Revitalizing Competition: Shifting the Balance of Power from Fat Incumbents to Hungry Insurgents

Fred Wilson had a post a while ago describing how Yelp helped him find quality coffee and dining on a trip to LA, allowing him to avoid chain store coffee and food.  He applauded Yelp’s ability to provide consumers and smaller establishments a way to bypass the scale advantages of big brands, allowing them to compete for customers who in another era would not be able to find the smaller guys.

This illustrates a much larger point about the power of the Internet.  By providing a way for consumers to find a fuller set of providers of services or products, it allows them to bypass or neutralize some of the usual shortcuts that we, as consumers, use to keep our search costs under control, such as reliance on often stale brand names and “reputations.” By doing so, Internet business models can revitalize competition across markets.

When search costs are high so that consumers have to rely on short cuts to make decisions, they miss good alternatives.  There is also a tendency for the brand name to get lazy, fat, and content.  When consumers come to you regardless, suppliers that have been successful start cruising and going through the motions in their business.  This goes far beyond coffee and restaurants; it is true across consumer products, b2b products/services, and in professional services.  Through giving the consumer the power to  find information through a search engine, through sites that collect reviews on products or services, and through information passed via various social tools, the Internet can shake things up.  And it provides infinite opportunities for entrepreneurs to shake up the delivery of products and services by finding creative ways to intermediate between consumers and suppliers, providing platforms to spark competition between suppliers, help the consumer find better value, and enable overlooked or new suppliers to reach new consumers.

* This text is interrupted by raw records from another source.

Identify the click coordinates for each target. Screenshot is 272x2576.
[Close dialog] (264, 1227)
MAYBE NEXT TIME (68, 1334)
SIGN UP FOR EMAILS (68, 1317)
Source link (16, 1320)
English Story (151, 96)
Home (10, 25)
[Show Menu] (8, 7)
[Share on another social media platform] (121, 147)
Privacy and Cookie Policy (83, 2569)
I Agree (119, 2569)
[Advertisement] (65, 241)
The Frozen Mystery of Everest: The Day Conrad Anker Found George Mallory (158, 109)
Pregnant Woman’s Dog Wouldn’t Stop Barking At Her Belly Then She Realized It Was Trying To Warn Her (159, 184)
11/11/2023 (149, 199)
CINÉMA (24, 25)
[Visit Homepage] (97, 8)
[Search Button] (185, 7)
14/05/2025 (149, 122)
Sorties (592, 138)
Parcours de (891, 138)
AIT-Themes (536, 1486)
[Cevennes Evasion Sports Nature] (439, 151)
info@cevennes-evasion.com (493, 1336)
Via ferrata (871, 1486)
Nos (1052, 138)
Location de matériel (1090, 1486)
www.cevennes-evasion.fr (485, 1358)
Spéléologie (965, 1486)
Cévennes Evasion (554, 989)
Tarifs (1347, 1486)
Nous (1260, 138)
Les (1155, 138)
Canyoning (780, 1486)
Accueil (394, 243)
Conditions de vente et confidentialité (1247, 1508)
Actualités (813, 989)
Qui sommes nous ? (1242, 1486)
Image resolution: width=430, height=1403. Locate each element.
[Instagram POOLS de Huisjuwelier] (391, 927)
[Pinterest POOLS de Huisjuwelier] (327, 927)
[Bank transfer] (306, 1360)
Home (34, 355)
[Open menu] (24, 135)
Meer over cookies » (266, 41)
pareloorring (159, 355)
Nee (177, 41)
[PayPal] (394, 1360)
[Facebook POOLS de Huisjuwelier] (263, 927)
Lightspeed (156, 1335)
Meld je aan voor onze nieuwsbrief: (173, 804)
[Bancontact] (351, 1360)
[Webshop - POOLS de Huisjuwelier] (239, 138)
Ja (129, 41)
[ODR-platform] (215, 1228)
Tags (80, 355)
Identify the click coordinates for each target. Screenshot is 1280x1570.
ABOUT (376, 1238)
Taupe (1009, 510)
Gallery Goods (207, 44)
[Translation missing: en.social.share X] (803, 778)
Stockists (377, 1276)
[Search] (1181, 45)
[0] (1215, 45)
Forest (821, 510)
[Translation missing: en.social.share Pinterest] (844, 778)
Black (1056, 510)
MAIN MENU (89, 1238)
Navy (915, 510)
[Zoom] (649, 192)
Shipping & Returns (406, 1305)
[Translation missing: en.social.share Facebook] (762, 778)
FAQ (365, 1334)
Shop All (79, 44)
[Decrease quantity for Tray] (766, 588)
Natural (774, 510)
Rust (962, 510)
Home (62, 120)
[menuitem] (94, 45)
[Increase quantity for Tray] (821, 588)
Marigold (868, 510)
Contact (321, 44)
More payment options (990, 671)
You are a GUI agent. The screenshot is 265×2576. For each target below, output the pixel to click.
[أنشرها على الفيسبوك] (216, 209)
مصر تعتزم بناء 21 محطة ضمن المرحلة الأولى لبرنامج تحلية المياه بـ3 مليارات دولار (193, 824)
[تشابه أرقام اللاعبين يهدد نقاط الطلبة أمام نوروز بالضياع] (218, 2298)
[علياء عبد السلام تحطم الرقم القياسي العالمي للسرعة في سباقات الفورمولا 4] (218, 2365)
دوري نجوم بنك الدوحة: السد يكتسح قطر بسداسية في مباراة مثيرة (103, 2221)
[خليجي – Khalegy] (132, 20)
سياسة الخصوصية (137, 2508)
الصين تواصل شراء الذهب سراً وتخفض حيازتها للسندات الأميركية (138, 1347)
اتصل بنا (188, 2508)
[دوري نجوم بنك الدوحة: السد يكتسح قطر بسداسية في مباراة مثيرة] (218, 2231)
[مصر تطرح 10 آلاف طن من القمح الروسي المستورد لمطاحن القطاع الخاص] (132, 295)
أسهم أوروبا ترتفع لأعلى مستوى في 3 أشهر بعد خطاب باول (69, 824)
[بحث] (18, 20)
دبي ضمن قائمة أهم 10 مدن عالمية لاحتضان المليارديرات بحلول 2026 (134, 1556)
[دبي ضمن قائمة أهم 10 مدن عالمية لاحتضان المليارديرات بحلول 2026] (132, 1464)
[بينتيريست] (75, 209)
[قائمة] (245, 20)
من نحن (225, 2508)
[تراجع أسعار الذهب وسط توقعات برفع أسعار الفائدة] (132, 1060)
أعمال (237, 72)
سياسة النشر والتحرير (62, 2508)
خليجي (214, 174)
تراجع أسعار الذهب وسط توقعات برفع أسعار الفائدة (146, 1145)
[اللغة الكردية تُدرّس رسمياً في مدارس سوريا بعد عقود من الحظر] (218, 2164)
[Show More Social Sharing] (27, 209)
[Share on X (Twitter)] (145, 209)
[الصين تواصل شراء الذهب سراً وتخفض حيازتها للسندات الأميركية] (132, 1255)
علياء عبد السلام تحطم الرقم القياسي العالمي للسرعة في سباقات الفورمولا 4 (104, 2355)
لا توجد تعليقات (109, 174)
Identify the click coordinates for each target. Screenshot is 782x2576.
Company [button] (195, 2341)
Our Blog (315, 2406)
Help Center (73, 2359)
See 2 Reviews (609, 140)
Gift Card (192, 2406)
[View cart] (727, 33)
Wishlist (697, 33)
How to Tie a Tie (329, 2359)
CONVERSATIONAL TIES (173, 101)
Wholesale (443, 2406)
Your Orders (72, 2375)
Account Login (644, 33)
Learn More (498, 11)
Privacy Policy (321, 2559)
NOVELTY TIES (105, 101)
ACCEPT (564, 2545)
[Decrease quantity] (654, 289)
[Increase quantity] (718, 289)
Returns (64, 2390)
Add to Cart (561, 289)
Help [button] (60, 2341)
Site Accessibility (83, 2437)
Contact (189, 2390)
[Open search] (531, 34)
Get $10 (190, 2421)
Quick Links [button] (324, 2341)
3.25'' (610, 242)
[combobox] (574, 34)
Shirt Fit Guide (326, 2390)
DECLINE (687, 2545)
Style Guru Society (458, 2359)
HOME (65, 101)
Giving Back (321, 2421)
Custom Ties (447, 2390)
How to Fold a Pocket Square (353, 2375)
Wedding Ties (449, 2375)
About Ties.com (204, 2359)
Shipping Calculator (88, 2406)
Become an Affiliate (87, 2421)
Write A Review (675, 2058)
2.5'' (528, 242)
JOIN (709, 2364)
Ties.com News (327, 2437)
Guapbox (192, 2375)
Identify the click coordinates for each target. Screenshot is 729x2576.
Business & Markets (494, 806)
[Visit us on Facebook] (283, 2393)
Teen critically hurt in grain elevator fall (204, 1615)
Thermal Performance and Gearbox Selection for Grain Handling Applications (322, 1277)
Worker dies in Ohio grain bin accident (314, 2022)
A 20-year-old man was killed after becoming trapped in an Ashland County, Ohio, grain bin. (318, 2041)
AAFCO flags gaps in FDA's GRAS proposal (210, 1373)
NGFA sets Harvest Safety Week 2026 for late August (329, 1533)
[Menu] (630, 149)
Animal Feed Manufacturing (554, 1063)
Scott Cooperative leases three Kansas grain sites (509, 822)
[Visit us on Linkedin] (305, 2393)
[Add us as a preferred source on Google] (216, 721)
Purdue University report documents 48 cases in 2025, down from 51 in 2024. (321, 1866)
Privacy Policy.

Examples are sites like Citysearch (local reviews), Yelp (local reviews), TripAdvisor (travel reviews), Ebay (small merchants), Etsy (small craft merchants), GroupOn (local deals) and indeed many other  internet businesses that do this in one aspect or another.  But as a basis for new business models, the insight that existing marketplaces can be disrupted by bringing attention to alternate suppliers has so much farther to go.  For the entrepreneur, it is one helpful way to conceptualize a business idea.